Das Wichtigste in Kürze

  • Der Begriff der Lärmbelästigung ist im Paragraf 117, Ordnungswidrigkeitengesetz, geregelt.
  • Der Gesetzgeber unterscheidet zwischen zumutbarem und unzumutbarem Lärm.
  • Fühlen sich Bewohner eines Mehrfamilienhauses durch Nachbarschaftslärm belästigt, ist zunächst der Vermieter oder der Verwalter in der Pflicht, dem nachzugehen.
  • Private Rechtsschutzversicherungen übernehmen die Kosten bei juristischen Auseinandersetzungen wegen Ruhestörung.

Was ist Lärmbelästigung und Ruhestörung?

Fast jeder Mensch interpretiert Lärm anders. Der Gesetzgeber hat jedoch gewisse Grenzen gesetzt, ab wann eine Geräuschentwicklung als Ruhestörung gilt. Paragraf 117 des Ordnungswidrigkeitengesetzes definiert Lärmbelästigung wie folgt:

„Ordnungswidrig handelt, wer ohne berechtigten Anlass oder in einem unzulässigen oder nach den Umständen vermeidbaren Ausmaß Lärm erregt, der geeignet ist, die Allgemeinheit oder die Nachbarschaft erheblich zu belästigen oder die Gesundheit eines anderen zu schädigen.“

Nun lässt sich aber nicht jeder Lärm vermeiden. Spielende Kinder, bellende Hunde oder Kirchenglocken mögen als Ruhestörungen wahrgenommen werden, sind es aber nicht. Benzinrasenmäher zur falschen Uhrzeit oder die Nutzung eines Bohrhammers während der Ruhezeiten gelten allerdings als Lärmbelästigung. Es gilt aber auch, dass ein einmaliges Bohren während der gesetzlichen Ruhezeiten nicht als Ruhestörung eingestuft wird, das stundenlange lautstarke Abspielen von Heavy Metall Musik außerhalb der Ruhezeiten allerdings schon.

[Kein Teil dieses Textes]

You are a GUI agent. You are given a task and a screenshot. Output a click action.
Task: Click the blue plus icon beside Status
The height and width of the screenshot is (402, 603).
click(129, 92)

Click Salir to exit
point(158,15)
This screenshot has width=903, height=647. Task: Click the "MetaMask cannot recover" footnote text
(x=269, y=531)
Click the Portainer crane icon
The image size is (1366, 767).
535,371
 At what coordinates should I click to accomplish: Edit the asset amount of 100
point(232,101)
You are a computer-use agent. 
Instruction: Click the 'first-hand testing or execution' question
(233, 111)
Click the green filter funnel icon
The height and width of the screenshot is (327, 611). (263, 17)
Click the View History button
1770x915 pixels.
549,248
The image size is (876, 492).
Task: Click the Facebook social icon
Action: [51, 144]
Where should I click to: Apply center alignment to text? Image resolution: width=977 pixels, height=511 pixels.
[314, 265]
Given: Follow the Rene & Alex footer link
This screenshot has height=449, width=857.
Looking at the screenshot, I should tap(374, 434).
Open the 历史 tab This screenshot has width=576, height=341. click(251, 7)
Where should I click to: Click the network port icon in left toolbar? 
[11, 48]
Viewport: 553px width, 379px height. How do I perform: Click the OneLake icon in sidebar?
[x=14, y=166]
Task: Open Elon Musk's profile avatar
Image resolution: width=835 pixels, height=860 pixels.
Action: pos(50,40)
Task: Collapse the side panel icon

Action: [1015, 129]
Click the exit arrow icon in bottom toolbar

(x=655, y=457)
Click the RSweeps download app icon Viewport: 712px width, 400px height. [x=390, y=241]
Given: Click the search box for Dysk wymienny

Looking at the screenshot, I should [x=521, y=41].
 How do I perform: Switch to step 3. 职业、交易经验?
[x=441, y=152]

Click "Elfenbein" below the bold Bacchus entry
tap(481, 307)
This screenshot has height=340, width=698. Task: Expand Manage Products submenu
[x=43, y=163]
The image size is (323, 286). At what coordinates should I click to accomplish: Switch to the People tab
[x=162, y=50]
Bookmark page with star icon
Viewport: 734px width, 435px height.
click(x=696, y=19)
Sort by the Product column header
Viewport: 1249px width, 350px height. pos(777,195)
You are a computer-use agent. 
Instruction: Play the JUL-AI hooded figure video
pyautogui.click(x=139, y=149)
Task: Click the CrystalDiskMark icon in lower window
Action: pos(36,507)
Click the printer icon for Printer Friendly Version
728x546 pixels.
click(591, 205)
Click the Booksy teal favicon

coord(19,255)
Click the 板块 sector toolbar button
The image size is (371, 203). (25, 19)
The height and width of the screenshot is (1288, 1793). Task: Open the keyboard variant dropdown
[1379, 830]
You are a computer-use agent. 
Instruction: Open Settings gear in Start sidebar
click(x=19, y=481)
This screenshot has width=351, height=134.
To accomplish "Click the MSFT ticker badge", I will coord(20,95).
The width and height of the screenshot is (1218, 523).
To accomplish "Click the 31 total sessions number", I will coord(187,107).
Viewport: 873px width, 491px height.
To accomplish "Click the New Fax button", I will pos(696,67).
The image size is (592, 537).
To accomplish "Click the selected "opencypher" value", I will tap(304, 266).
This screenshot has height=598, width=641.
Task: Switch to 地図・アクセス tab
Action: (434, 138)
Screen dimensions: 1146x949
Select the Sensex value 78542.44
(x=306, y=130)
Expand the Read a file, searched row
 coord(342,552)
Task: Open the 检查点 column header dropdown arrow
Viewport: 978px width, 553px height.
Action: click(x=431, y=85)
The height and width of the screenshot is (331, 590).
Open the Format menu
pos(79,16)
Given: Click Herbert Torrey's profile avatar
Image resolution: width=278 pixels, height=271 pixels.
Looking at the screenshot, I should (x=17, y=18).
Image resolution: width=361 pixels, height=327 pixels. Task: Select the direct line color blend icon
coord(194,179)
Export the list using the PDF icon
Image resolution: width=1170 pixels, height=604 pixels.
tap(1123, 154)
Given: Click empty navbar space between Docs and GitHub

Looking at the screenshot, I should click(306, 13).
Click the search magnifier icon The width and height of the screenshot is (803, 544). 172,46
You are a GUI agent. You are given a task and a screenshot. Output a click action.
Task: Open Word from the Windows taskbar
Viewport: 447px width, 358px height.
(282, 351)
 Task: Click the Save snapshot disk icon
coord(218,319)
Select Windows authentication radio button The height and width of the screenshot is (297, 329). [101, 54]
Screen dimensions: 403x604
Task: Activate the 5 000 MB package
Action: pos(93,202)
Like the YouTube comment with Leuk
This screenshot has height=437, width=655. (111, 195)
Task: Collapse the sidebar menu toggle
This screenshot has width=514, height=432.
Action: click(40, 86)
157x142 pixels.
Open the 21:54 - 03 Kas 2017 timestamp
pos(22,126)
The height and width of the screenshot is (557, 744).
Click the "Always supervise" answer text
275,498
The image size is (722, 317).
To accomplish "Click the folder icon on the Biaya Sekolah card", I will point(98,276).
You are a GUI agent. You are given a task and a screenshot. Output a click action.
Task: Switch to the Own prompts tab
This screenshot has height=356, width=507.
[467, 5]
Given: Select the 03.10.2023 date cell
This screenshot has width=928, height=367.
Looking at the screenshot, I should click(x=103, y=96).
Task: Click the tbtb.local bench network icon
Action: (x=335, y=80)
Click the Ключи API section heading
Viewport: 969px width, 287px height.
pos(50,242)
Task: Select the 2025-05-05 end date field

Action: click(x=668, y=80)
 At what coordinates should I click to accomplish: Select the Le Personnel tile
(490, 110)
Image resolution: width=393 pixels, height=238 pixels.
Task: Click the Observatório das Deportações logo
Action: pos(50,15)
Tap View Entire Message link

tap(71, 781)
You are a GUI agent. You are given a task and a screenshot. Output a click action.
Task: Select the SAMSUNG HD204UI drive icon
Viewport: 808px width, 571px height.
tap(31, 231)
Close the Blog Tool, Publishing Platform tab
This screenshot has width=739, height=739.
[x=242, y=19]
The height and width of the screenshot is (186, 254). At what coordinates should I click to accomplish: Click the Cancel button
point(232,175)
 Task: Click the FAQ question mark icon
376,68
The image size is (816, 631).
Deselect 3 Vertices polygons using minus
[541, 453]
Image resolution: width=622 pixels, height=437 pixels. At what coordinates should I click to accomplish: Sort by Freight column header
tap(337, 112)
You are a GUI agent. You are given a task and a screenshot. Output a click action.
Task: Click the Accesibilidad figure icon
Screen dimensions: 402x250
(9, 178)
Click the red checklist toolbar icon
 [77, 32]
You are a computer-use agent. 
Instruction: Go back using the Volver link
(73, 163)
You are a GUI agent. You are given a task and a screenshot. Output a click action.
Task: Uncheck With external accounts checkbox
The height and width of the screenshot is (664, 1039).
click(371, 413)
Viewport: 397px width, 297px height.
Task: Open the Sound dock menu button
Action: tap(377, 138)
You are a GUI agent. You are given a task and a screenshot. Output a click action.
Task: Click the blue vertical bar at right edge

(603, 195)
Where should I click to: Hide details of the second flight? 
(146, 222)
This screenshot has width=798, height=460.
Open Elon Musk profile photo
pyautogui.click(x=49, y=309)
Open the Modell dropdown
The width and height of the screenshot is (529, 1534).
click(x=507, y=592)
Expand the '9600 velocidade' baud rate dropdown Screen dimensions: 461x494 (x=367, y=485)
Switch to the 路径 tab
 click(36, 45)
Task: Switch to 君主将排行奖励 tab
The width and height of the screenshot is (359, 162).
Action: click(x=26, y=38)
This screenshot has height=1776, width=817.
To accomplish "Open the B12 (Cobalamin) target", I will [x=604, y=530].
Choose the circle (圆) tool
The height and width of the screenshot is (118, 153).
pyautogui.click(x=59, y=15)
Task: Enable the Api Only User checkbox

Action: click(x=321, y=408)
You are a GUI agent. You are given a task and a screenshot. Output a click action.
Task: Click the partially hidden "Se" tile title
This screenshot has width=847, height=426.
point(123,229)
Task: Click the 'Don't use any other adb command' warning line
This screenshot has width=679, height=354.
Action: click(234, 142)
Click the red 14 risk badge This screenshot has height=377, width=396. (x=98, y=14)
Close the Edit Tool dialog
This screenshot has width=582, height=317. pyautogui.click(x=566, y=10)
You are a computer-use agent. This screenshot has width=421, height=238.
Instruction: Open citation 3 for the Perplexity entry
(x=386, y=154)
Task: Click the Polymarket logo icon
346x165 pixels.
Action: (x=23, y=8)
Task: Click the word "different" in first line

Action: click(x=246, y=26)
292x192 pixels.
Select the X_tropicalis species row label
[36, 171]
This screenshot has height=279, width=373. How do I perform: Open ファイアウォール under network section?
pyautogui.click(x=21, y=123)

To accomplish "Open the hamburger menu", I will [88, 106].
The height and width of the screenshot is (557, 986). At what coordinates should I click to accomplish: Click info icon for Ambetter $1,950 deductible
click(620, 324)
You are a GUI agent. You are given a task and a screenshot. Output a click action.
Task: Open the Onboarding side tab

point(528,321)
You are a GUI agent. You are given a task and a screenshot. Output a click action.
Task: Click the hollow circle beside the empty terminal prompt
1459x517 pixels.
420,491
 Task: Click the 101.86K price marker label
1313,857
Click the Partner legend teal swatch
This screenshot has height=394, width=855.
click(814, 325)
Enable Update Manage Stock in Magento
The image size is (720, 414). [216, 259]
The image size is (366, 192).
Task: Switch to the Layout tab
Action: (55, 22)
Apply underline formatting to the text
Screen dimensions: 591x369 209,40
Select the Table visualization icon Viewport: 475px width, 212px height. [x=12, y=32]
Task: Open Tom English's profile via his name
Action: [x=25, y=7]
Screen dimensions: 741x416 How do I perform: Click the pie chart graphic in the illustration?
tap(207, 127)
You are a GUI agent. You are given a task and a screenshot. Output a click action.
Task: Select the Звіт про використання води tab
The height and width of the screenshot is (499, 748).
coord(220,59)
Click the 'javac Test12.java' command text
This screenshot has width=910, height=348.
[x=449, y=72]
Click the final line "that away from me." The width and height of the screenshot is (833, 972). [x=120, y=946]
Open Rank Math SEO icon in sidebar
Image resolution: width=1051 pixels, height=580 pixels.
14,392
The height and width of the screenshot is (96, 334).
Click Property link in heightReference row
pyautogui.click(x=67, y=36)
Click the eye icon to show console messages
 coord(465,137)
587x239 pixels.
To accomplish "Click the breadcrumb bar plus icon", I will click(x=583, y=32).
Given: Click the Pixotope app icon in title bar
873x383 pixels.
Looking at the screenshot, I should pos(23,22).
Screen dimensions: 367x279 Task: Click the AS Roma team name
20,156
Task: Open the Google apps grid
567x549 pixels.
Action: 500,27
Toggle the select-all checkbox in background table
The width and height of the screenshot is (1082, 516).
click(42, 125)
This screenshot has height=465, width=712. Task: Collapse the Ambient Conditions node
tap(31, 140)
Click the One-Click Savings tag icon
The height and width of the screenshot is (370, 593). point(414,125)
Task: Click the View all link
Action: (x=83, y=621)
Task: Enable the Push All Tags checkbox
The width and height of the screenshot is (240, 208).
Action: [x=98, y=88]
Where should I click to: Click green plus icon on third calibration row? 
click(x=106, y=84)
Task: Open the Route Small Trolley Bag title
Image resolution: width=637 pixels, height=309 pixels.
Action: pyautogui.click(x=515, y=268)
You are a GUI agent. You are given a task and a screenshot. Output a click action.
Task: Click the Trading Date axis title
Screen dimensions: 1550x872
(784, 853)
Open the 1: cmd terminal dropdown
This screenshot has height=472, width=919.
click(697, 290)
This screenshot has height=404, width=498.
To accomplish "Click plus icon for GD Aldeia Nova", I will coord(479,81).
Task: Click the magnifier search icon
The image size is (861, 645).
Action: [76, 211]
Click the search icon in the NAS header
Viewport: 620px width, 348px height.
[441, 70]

Gäbe es eine einheitliche Definition und Wahrnehmung, müssten sich die Gerichte nicht immer wieder mit der Thematik beschäftigen. Es handelt sich bei vielen Urteilen um Enzelfallentscheidungen.

Licht – der stille Störenfried

Es gibt jedoch auch eine völlig lautlose Belästigung – Lichtimmission. In den Innenstädten der Großstädte sind große Leuchtreklamen nicht wegzudenken und werden gemeinhin akzeptiert. Anders verhält es sich jedoch mit Lichtimmissionen in Wohngegenden. Mancher Hausbesitzer möchte sein Grundstück durch Bewegungsmelder schützen. Diese müssen jedoch so angebracht sein, dass sie die Nachbarschaft nicht stören und die Beleuchtungsdauer muss zeitlich begrenzt sein. Umweltstörungen müssen durch den aktuellen Stand der Technik vermieden werden.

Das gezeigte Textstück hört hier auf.